In deploying the MLE approach to the above data, we used our knowledge of the true value of N. With real-world datasets, however, such information is typically not available. Whilst this is not an issue for DSA since it can infer an effective system size, it is for the MLE-based approach particularly in light of the unidentifiability issue discussed in Sect. 5.2. In what follows, we infer the value of N along with the other parameters, accepting that the increase in dimensionality of the parameter space will likely exacerbates unidentifiability. Here, we investigate the robustness of the inference process when inferring known parameters on the stochastic realisations presented in Sect. 5.3. The data presented in Fig. 6 result from the 289 out of a possible 370 realisations who satisfied the following conditions: (a) good fit (as quantified by the ratio 1.2 to the smallest likelihood value 217.25 obtained over the 370 realisations)—this excluded 66 estimates, (b) reasonable n (i.e., \(n<500\) arbitrarily—this excluded 13 estimates) and (c) reasonable \(\gamma \) (i.e., \(\gamma <1\)—this excluded a further 2 estimates—interestingly those estimates had very large N, specifically 26038.74 and 30168.98 but still showed very low nLL (244.02 and 228.3 respectively). The median values for the 6 parameters were: \(I_0=1.256792\), \(R_0=2.11\), \(n=8.84\), \(\gamma =0.129\), \(k=0.00002\) and \(N=9877.83\). These values are reasonably close to the theoretical values (\(I_0=1\), \(R_0=2\), \(n=6\), \(\gamma =0.14\) and \(N=10000\)) which is encouraging. In particular, the percentage error in N is under \(1.5\%'\) (For reference, the percentage error for DSA on a random sample of the same data is in the order of \(0.01\%\)). Nevertheless, as shown by Fig. 6, there is substantial variance in the estimates including significantly higher values of both N and \(R_0\) (e.g., 70 estimates have \(R_0>4\)) despite excellent fits.

Fig. 6
figure 6

Inferring distributions for \([I_0, R_0, n, \gamma , k, N]\) for the stochastic realisations. The ground truth parameter values (\(R_0\), n, \(\gamma \) and N) are denoted by vertical dashed lines. Data shown correspond to 289 out of the 370 stochastic realisations (see detail in text) (Color figure online)

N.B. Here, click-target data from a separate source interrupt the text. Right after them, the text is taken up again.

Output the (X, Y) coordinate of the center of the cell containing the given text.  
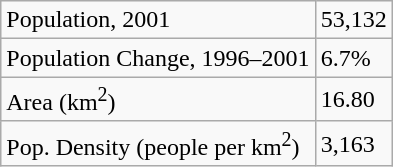
Pop. Density (people per km2) (158, 144)
3,163 (354, 144)
Area (km2) (158, 100)
Population Change, 1996–2001 (158, 58)
16.80 (354, 100)
53,132 (354, 20)
Population, 2001 (158, 20)
6.7% (354, 58)
Pinpoint the cell where the given text exists, returning its [x, y] midpoint coordinate. 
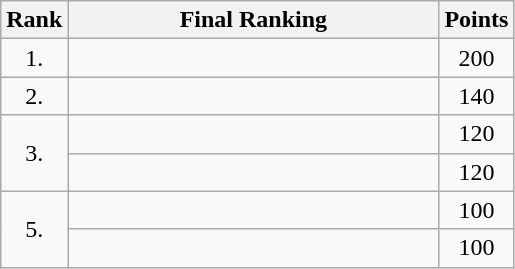
200 [476, 58]
Points [476, 20]
1. [34, 58]
2. [34, 96]
140 [476, 96]
5. [34, 229]
3. [34, 153]
Rank [34, 20]
Final Ranking [254, 20]
From the cell containing the given text, extract its center point as [X, Y] coordinate. 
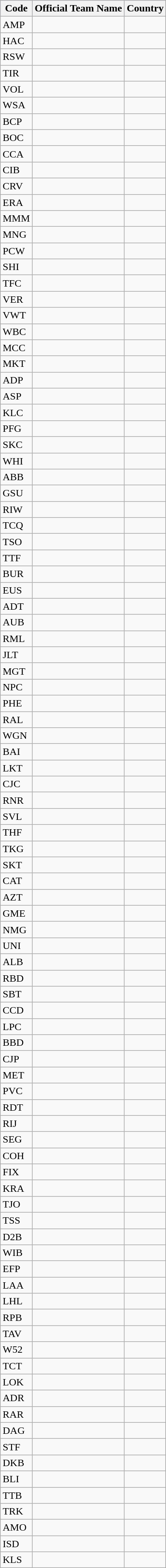
RSW [16, 57]
WGN [16, 738]
TTB [16, 1499]
LOK [16, 1385]
RBD [16, 980]
STF [16, 1450]
AUB [16, 624]
MCC [16, 349]
AMO [16, 1531]
TCT [16, 1369]
NMG [16, 932]
ERA [16, 203]
TSO [16, 543]
LAA [16, 1288]
TRK [16, 1515]
KLC [16, 413]
RDT [16, 1110]
MNG [16, 235]
BCP [16, 122]
BAI [16, 754]
CRV [16, 186]
RAR [16, 1418]
LPC [16, 1029]
RIJ [16, 1126]
MKT [16, 365]
KLS [16, 1564]
TSS [16, 1223]
Code [16, 9]
ASP [16, 397]
PCW [16, 252]
DKB [16, 1466]
SHI [16, 268]
TAV [16, 1337]
WBC [16, 332]
TTF [16, 559]
WHI [16, 462]
MMM [16, 219]
CCA [16, 154]
ALB [16, 964]
BOC [16, 138]
AZT [16, 899]
TKG [16, 851]
TCQ [16, 527]
SKC [16, 446]
Official Team Name [78, 9]
GME [16, 916]
VWT [16, 316]
CIB [16, 170]
RNR [16, 802]
NPC [16, 689]
TIR [16, 73]
LKT [16, 770]
SBT [16, 997]
LHL [16, 1305]
AMP [16, 25]
ADT [16, 608]
EFP [16, 1272]
RAL [16, 721]
RML [16, 640]
DAG [16, 1434]
COH [16, 1159]
BLI [16, 1483]
FIX [16, 1175]
Country [145, 9]
SVL [16, 819]
VER [16, 300]
EUS [16, 592]
RPB [16, 1321]
CCD [16, 1013]
CAT [16, 883]
WIB [16, 1256]
ISD [16, 1548]
SEG [16, 1142]
HAC [16, 41]
D2B [16, 1240]
TFC [16, 284]
PVC [16, 1094]
VOL [16, 89]
UNI [16, 948]
GSU [16, 495]
CJP [16, 1062]
CJC [16, 786]
BBD [16, 1045]
BUR [16, 575]
RIW [16, 511]
W52 [16, 1353]
THF [16, 835]
ADP [16, 381]
PHE [16, 705]
WSA [16, 106]
TJO [16, 1207]
ADR [16, 1402]
MET [16, 1078]
SKT [16, 867]
JLT [16, 656]
PFG [16, 429]
MGT [16, 673]
ABB [16, 478]
KRA [16, 1191]
Identify which cell holds the provided text, then report its (x, y) central coordinate. 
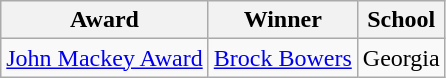
Award (104, 20)
John Mackey Award (104, 58)
Brock Bowers (282, 58)
School (401, 20)
Winner (282, 20)
Georgia (401, 58)
Extract the (x, y) coordinate from the center of the cell holding the provided text.  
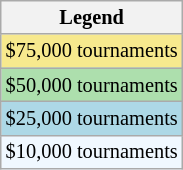
$10,000 tournaments (92, 152)
Legend (92, 17)
$75,000 tournaments (92, 51)
$25,000 tournaments (92, 118)
$50,000 tournaments (92, 85)
Provide the [X, Y] coordinate of the cell's center where the given text is located.  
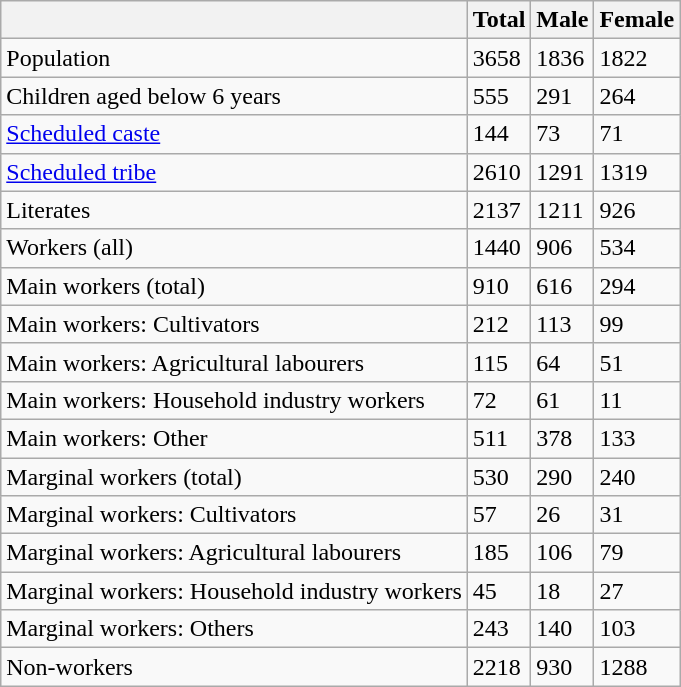
185 [499, 553]
Main workers: Agricultural labourers [234, 362]
1836 [562, 58]
1211 [562, 210]
Workers (all) [234, 248]
Male [562, 20]
31 [637, 515]
Total [499, 20]
Marginal workers: Agricultural labourers [234, 553]
530 [499, 477]
79 [637, 553]
144 [499, 134]
1822 [637, 58]
115 [499, 362]
212 [499, 324]
Main workers: Household industry workers [234, 400]
290 [562, 477]
99 [637, 324]
Literates [234, 210]
11 [637, 400]
57 [499, 515]
106 [562, 553]
140 [562, 629]
1319 [637, 172]
291 [562, 96]
243 [499, 629]
926 [637, 210]
2137 [499, 210]
27 [637, 591]
18 [562, 591]
113 [562, 324]
930 [562, 667]
26 [562, 515]
294 [637, 286]
Scheduled tribe [234, 172]
910 [499, 286]
61 [562, 400]
Non-workers [234, 667]
Marginal workers: Cultivators [234, 515]
Female [637, 20]
264 [637, 96]
240 [637, 477]
133 [637, 438]
Population [234, 58]
511 [499, 438]
Main workers: Cultivators [234, 324]
Marginal workers: Household industry workers [234, 591]
534 [637, 248]
51 [637, 362]
Marginal workers (total) [234, 477]
72 [499, 400]
Scheduled caste [234, 134]
1440 [499, 248]
3658 [499, 58]
555 [499, 96]
Children aged below 6 years [234, 96]
1288 [637, 667]
45 [499, 591]
71 [637, 134]
616 [562, 286]
Marginal workers: Others [234, 629]
Main workers (total) [234, 286]
1291 [562, 172]
378 [562, 438]
103 [637, 629]
2610 [499, 172]
906 [562, 248]
73 [562, 134]
2218 [499, 667]
64 [562, 362]
Main workers: Other [234, 438]
Scan for the cell matching the given text and deliver its [x, y] coordinate at center. 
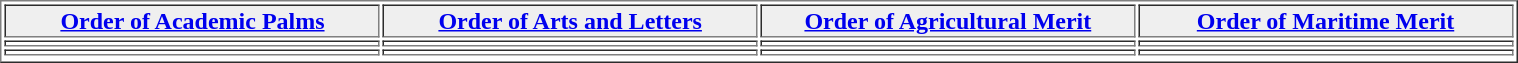
Order of Arts and Letters [570, 20]
Order of Agricultural Merit [948, 20]
Order of Academic Palms [192, 20]
Order of Maritime Merit [1326, 20]
Capture the cell that displays the provided text and extract its (X, Y) central coordinate. 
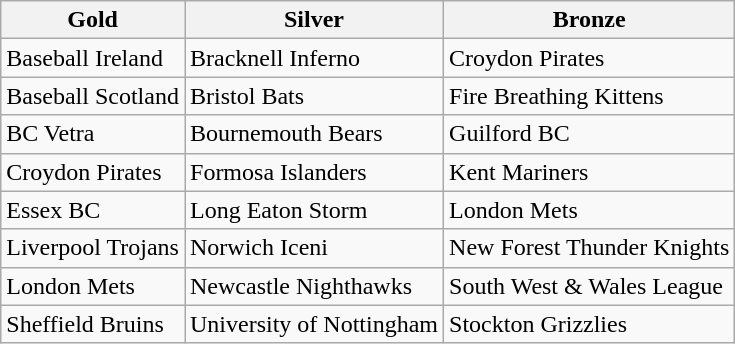
Baseball Ireland (93, 58)
Baseball Scotland (93, 96)
Bristol Bats (314, 96)
Formosa Islanders (314, 172)
Stockton Grizzlies (590, 324)
Long Eaton Storm (314, 210)
Kent Mariners (590, 172)
Fire Breathing Kittens (590, 96)
Sheffield Bruins (93, 324)
Newcastle Nighthawks (314, 286)
Essex BC (93, 210)
South West & Wales League (590, 286)
New Forest Thunder Knights (590, 248)
Bracknell Inferno (314, 58)
Liverpool Trojans (93, 248)
Gold (93, 20)
University of Nottingham (314, 324)
Norwich Iceni (314, 248)
Bournemouth Bears (314, 134)
BC Vetra (93, 134)
Bronze (590, 20)
Guilford BC (590, 134)
Silver (314, 20)
Extract the (X, Y) coordinate from the center of the cell holding the provided text.  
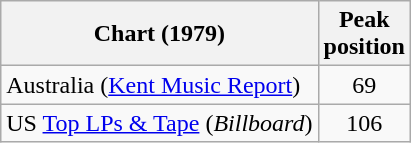
106 (364, 123)
Peakposition (364, 34)
US Top LPs & Tape (Billboard) (160, 123)
Chart (1979) (160, 34)
Australia (Kent Music Report) (160, 85)
69 (364, 85)
Return (X, Y) of the center of cell containing provided text 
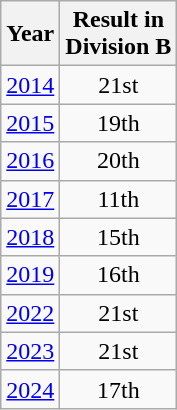
2022 (30, 313)
Result inDivision B (118, 34)
17th (118, 389)
2018 (30, 237)
16th (118, 275)
2019 (30, 275)
11th (118, 199)
19th (118, 123)
20th (118, 161)
2023 (30, 351)
2015 (30, 123)
2014 (30, 85)
Year (30, 34)
2024 (30, 389)
2017 (30, 199)
2016 (30, 161)
15th (118, 237)
Return the [X, Y] coordinate for the center point of the cell that contains the specified text.  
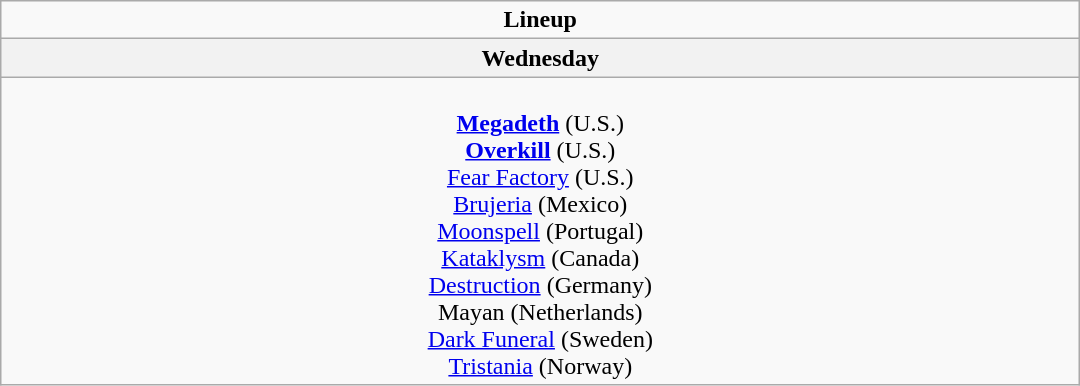
Lineup [540, 20]
Wednesday [540, 58]
Return (x, y) of the center of cell containing provided text 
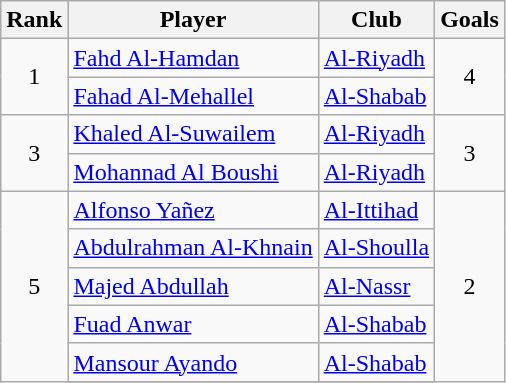
Fahd Al-Hamdan (193, 58)
2 (470, 286)
Fahad Al-Mehallel (193, 96)
Mansour Ayando (193, 362)
Al-Ittihad (376, 210)
Mohannad Al Boushi (193, 172)
Rank (34, 20)
Majed Abdullah (193, 286)
Khaled Al-Suwailem (193, 134)
5 (34, 286)
1 (34, 77)
Alfonso Yañez (193, 210)
Fuad Anwar (193, 324)
Al-Shoulla (376, 248)
Player (193, 20)
Al-Nassr (376, 286)
Abdulrahman Al-Khnain (193, 248)
Club (376, 20)
4 (470, 77)
Goals (470, 20)
Return the (x, y) coordinate for the center point of the cell that contains the specified text.  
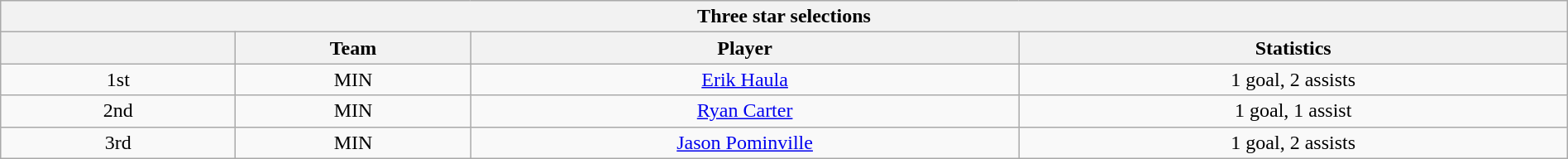
Jason Pominville (744, 142)
3rd (118, 142)
Team (353, 48)
2nd (118, 111)
Three star selections (784, 17)
Statistics (1293, 48)
1 goal, 1 assist (1293, 111)
Erik Haula (744, 79)
Ryan Carter (744, 111)
Player (744, 48)
1st (118, 79)
Output the [X, Y] coordinate of the center of the cell containing the given text.  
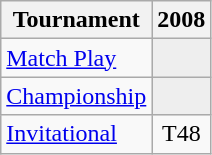
Tournament [76, 20]
T48 [182, 134]
Championship [76, 96]
Invitational [76, 134]
2008 [182, 20]
Match Play [76, 58]
Output the [x, y] coordinate of the center of the cell containing the given text.  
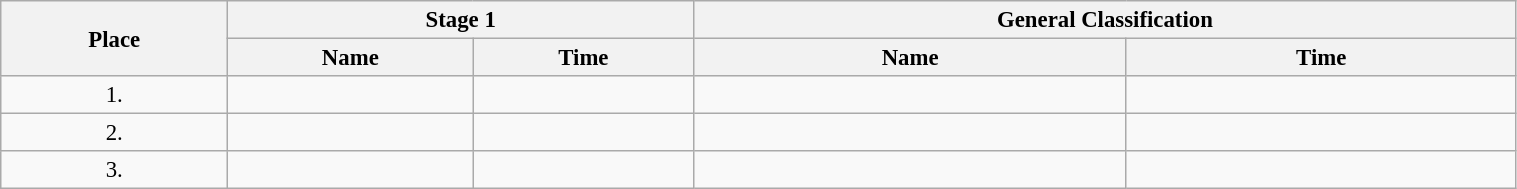
2. [114, 133]
Place [114, 38]
General Classification [1105, 20]
1. [114, 95]
Stage 1 [461, 20]
3. [114, 170]
Pinpoint the cell where the given text exists, returning its (X, Y) midpoint coordinate. 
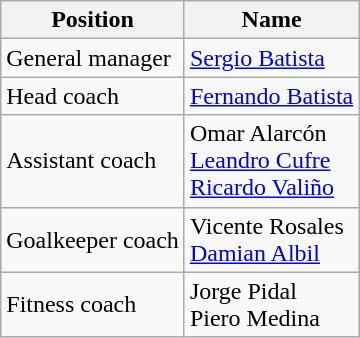
Fernando Batista (271, 96)
Name (271, 20)
Goalkeeper coach (93, 240)
Assistant coach (93, 161)
Head coach (93, 96)
Position (93, 20)
Jorge Pidal Piero Medina (271, 304)
Vicente Rosales Damian Albil (271, 240)
Sergio Batista (271, 58)
General manager (93, 58)
Omar Alarcón Leandro Cufre Ricardo Valiño (271, 161)
Fitness coach (93, 304)
Locate the cell with the specified text and output its [x, y] center coordinate. 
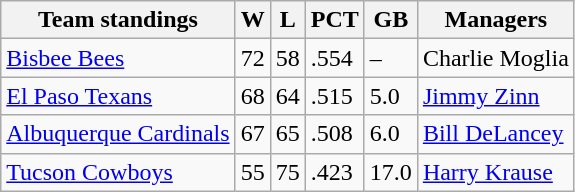
6.0 [390, 134]
Charlie Moglia [496, 58]
GB [390, 20]
W [252, 20]
17.0 [390, 172]
Jimmy Zinn [496, 96]
.554 [334, 58]
64 [288, 96]
Team standings [118, 20]
– [390, 58]
L [288, 20]
72 [252, 58]
65 [288, 134]
Bisbee Bees [118, 58]
.515 [334, 96]
67 [252, 134]
68 [252, 96]
.508 [334, 134]
5.0 [390, 96]
75 [288, 172]
El Paso Texans [118, 96]
Harry Krause [496, 172]
Tucson Cowboys [118, 172]
Managers [496, 20]
PCT [334, 20]
58 [288, 58]
55 [252, 172]
Albuquerque Cardinals [118, 134]
.423 [334, 172]
Bill DeLancey [496, 134]
Pinpoint the cell where the given text exists, returning its (x, y) midpoint coordinate. 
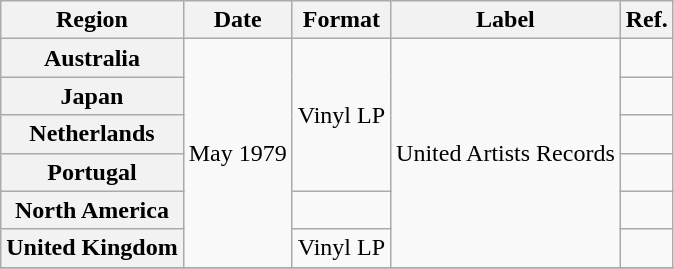
Label (506, 20)
Portugal (92, 172)
North America (92, 210)
Date (238, 20)
May 1979 (238, 153)
Japan (92, 96)
Format (341, 20)
Region (92, 20)
United Artists Records (506, 153)
Netherlands (92, 134)
United Kingdom (92, 248)
Ref. (646, 20)
Australia (92, 58)
Detect which cell encompasses the target text, then output its (x, y) center coordinate. 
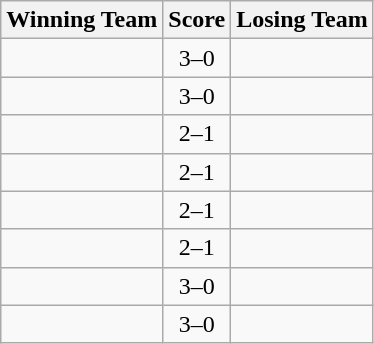
Score (197, 20)
Losing Team (302, 20)
Winning Team (82, 20)
Pinpoint the cell where the given text exists, returning its (X, Y) midpoint coordinate. 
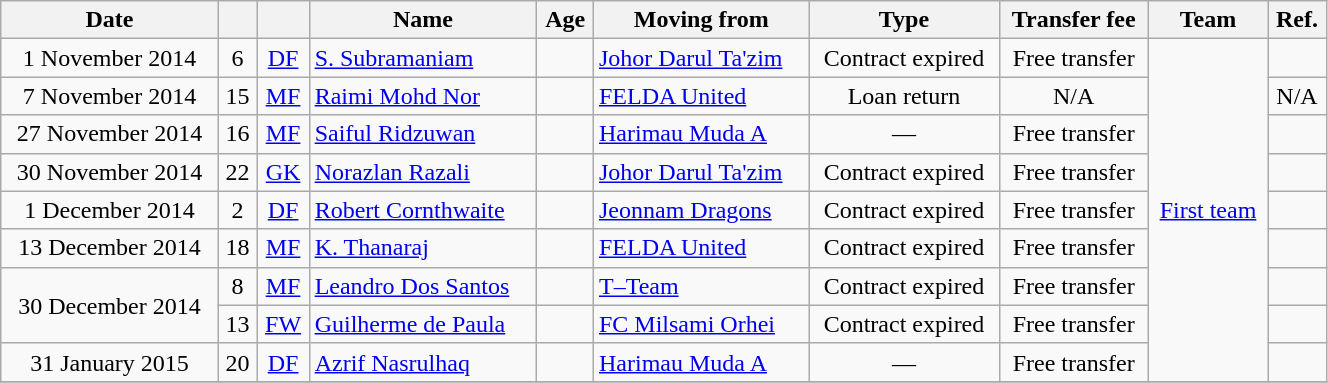
6 (238, 58)
7 November 2014 (110, 96)
T–Team (700, 286)
Guilherme de Paula (423, 324)
Date (110, 20)
1 December 2014 (110, 210)
GK (283, 172)
Saiful Ridzuwan (423, 134)
Age (566, 20)
FC Milsami Orhei (700, 324)
Leandro Dos Santos (423, 286)
K. Thanaraj (423, 248)
Raimi Mohd Nor (423, 96)
Robert Cornthwaite (423, 210)
8 (238, 286)
FW (283, 324)
First team (1208, 210)
2 (238, 210)
Moving from (700, 20)
22 (238, 172)
Loan return (904, 96)
18 (238, 248)
Type (904, 20)
31 January 2015 (110, 362)
1 November 2014 (110, 58)
Ref. (1298, 20)
Jeonnam Dragons (700, 210)
16 (238, 134)
13 December 2014 (110, 248)
Name (423, 20)
Norazlan Razali (423, 172)
30 November 2014 (110, 172)
Transfer fee (1074, 20)
13 (238, 324)
Azrif Nasrulhaq (423, 362)
S. Subramaniam (423, 58)
Team (1208, 20)
15 (238, 96)
20 (238, 362)
27 November 2014 (110, 134)
30 December 2014 (110, 305)
Output the (x, y) coordinate of the center of the cell containing the given text.  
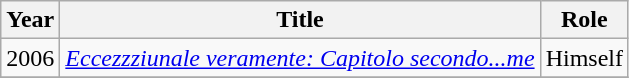
Himself (584, 58)
Eccezzziunale veramente: Capitolo secondo...me (300, 58)
Role (584, 20)
Title (300, 20)
Year (30, 20)
2006 (30, 58)
Locate the cell with the specified text and output its (x, y) center coordinate. 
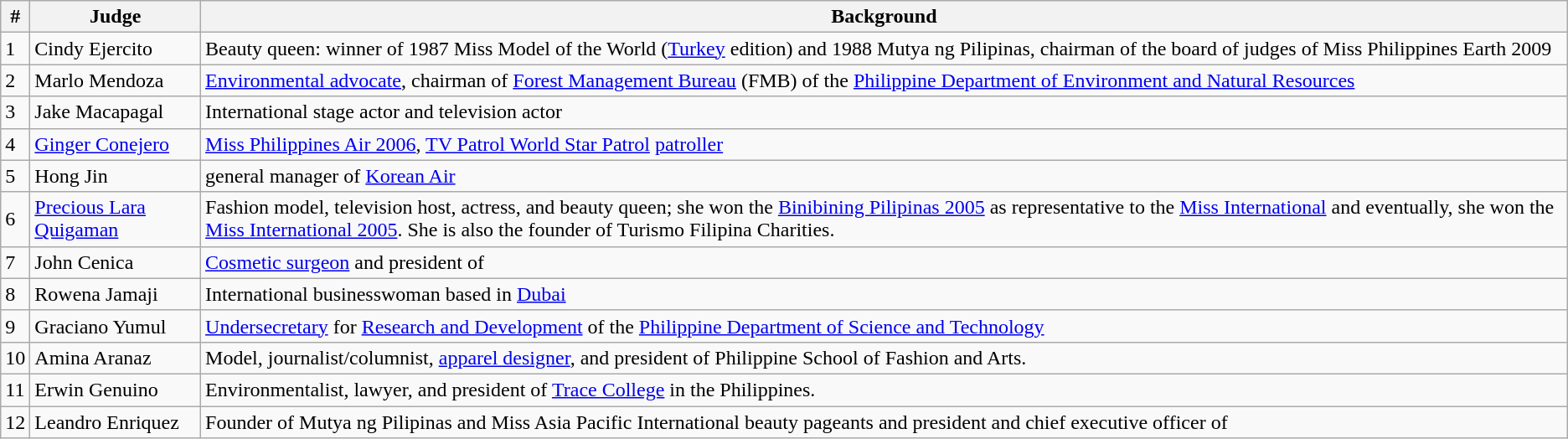
Amina Aranaz (116, 358)
Miss Philippines Air 2006, TV Patrol World Star Patrol patroller (885, 144)
Rowena Jamaji (116, 294)
Precious Lara Quigaman (116, 219)
International stage actor and television actor (885, 112)
International businesswoman based in Dubai (885, 294)
Graciano Yumul (116, 326)
7 (15, 262)
# (15, 17)
12 (15, 421)
11 (15, 389)
Founder of Mutya ng Pilipinas and Miss Asia Pacific International beauty pageants and president and chief executive officer of (885, 421)
Undersecretary for Research and Development of the Philippine Department of Science and Technology (885, 326)
general manager of Korean Air (885, 176)
Erwin Genuino (116, 389)
2 (15, 80)
4 (15, 144)
John Cenica (116, 262)
3 (15, 112)
Background (885, 17)
8 (15, 294)
9 (15, 326)
Leandro Enriquez (116, 421)
Marlo Mendoza (116, 80)
Hong Jin (116, 176)
Cindy Ejercito (116, 49)
10 (15, 358)
Environmental advocate, chairman of Forest Management Bureau (FMB) of the Philippine Department of Environment and Natural Resources (885, 80)
6 (15, 219)
1 (15, 49)
Ginger Conejero (116, 144)
Model, journalist/columnist, apparel designer, and president of Philippine School of Fashion and Arts. (885, 358)
Judge (116, 17)
Environmentalist, lawyer, and president of Trace College in the Philippines. (885, 389)
Cosmetic surgeon and president of (885, 262)
Jake Macapagal (116, 112)
5 (15, 176)
Output the (x, y) coordinate of the center of the cell containing the given text.  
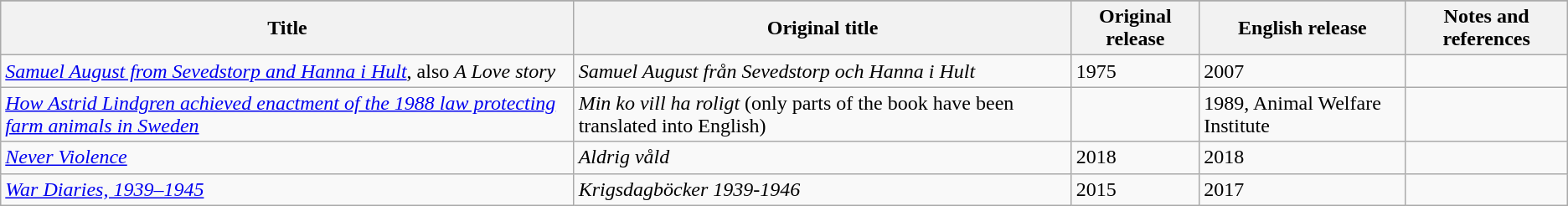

To illustrate this point, we plotted the estimates on the \((\tau , n)\) plane (see Fig. 7) and confirmed that they conform to the unidentifiability curve previously identified. The inset shows two stochastic realisations and the corresponding fits with one fit producing an estimate for the degree n close to the true value (6) and one producing an estimate magnitudes of order larger (275). As shown by the Figure (as well as the likelihood values), the fits are equally excellent. Inferred parameters for the data with the expected degree were: \(I_0=2.38\), \(R_0=2.18\), \(n=6.05\), \(\gamma =0.111\) and \(N=9689.76\), i.e., close to the ground truth data. In contrast, the inferred parameters for the data with the large degree were: \(I_0=0.24\), \(R_0=10.56\), \(n=274.92\), \(\gamma =0.024\) and \(N=9281.53\).

Fig. 7
figure 7

Main panel: scatter plot of the parameter estimates on the n, \(\tau \) plane with the two unidentifiability curves calculated as per Eqs. 22 (dotted line), and  23 (dashed line). The star denotes the true values, i.e., true n and calculated value of \(\tau \) given true values of \(R_0\) and n. Only those estimates who did not provide a good fit, as per the criterion above) were excluded, resulting in 304 surviving estimates. Inset: empirical data and fit for two stochastic realisations corresponding to the triangles in the main panel with two significantly different inferred degree n (see detail in text) (Color figure online)

Fig. 8
figure 8

Surface plots of the likelihood landscape for the FMD data (single realisation) obtained at 3 values of the degree parameter (10, 100 and 200) using a fine grid search (steps of 0.01 for \(R_0\) and 0.0005 for \(\gamma \)). The nLL for the MLE (across all 100 initial conditions) was just under 129. The red and green contours denote levels 129 and 132 respectively and illustrate (a) the ‘flatness’ of the landscape around the unidentifiability curve for all values of n as well as (b) the fact that identical nLL values can be observed at vastly different values of the degree parameter (from 10 to 200) (Color figure online)

5.5.2 FMD Data

Whereas DSA is Bayesian in nature and returns a posterior, the MLE approach only provides a single point estimate. When only one realisation of the process is available (as in the case of empirical data), the identifiability issue discussed in Sect. 5.2 has significant practical implications for the interpretation of the results of the MLE process. Figure 3 showed that when considering multiple realisations produced using the same parameters, the MLE estimates could be found widely distributed along the theoretical unidentifiability curves. To understand the numerical origin of this dispersion, we considered a single realisation and systematically investigated the likelihood landscape around the MLE estimate using a grid search. When using synthetic data with little noise (i.e., the data used to produce Fig. 3), we observe the presence of multiple local minima, relatively near to the known theoretical parameters and densely sampling the unidentifiability curve (not shown). In the presence of noise (e.g., shorter horizon) or when using empirical data, however, these minima manifest as isolated pockets over the full span of the unidentifiability curves in the high-dimensional parameter space. Figure 8 illustrates this when considering the FMD dataset. Here, the same contour levels (set at, and very close to, the nLL corresponding to the MLE) are shown for 3 different degrees (10, 100 and 200) and demonstrate the presence of multiple local minima with the same nLL at vastly different degrees. In addition to forbidding the use of gradient-based methods, this type of landscape will trap most optimisation methods and will inevitably result in implausible parameters (e.g., extreme degree or \(R_0\) values).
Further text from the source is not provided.